The loife of a wroiter

I WoW-workshopped all weekend with Jan Cornall and friends. This is a group that meets every month or so with the aim of helping each other finish our novels by December. You can see how well it's worked, if you've been reading this blog.

Yesterday morning I was prerecorded in an interview with Richard Aedy for 'Life Matters' on ABC Radio National. I don't know when it will air, but I'll let you know when I know.

In the afternoon I went to the State Library of New South Wales. It was a bit like returning to the womb, except that they'd totally rearranged the womb! For a few amazed moments, I couldn't even find the requests desk. I had to go in a different door! Wrong, so wrong! Still, I managed to find everything I was looking for in the end and had a good 5 hours' researching the new novel...whatever that is.

Today I did my last Book Week-related workshop, over at Queenwood in Mosman, for 2 hours. Lovely, hard-working writers, and a top afternoon tea!
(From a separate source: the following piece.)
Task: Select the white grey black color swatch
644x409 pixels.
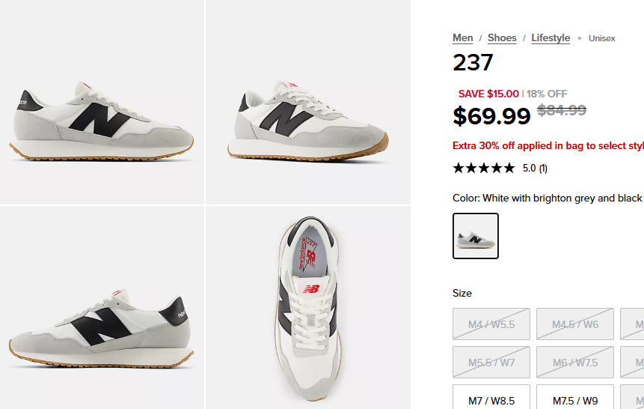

Then on the way home I stopped at Leichhardt Library and renewed the books that were already overdue, and, what's more, they let me borrow 7 more, some of them really big! I'm going to try and go at this reading (for research) like a job. You know, sit up, at a table, during the day, instead of trying to take in a few sentences in bed before I crash. Find good reading places, outside, in the world. Don't know that I'll go to the extreme of making notes. I suppose I should...

Tomorrow morning a friend is coming round to talk with Steven and me about what the American Southwest is like. Then there are a few things I've been putting off while I did Book Week: a short story I owe, tax-related things (brrr!), a bit of editorial work, some posting of books. Oh, and some exercise. That would be good.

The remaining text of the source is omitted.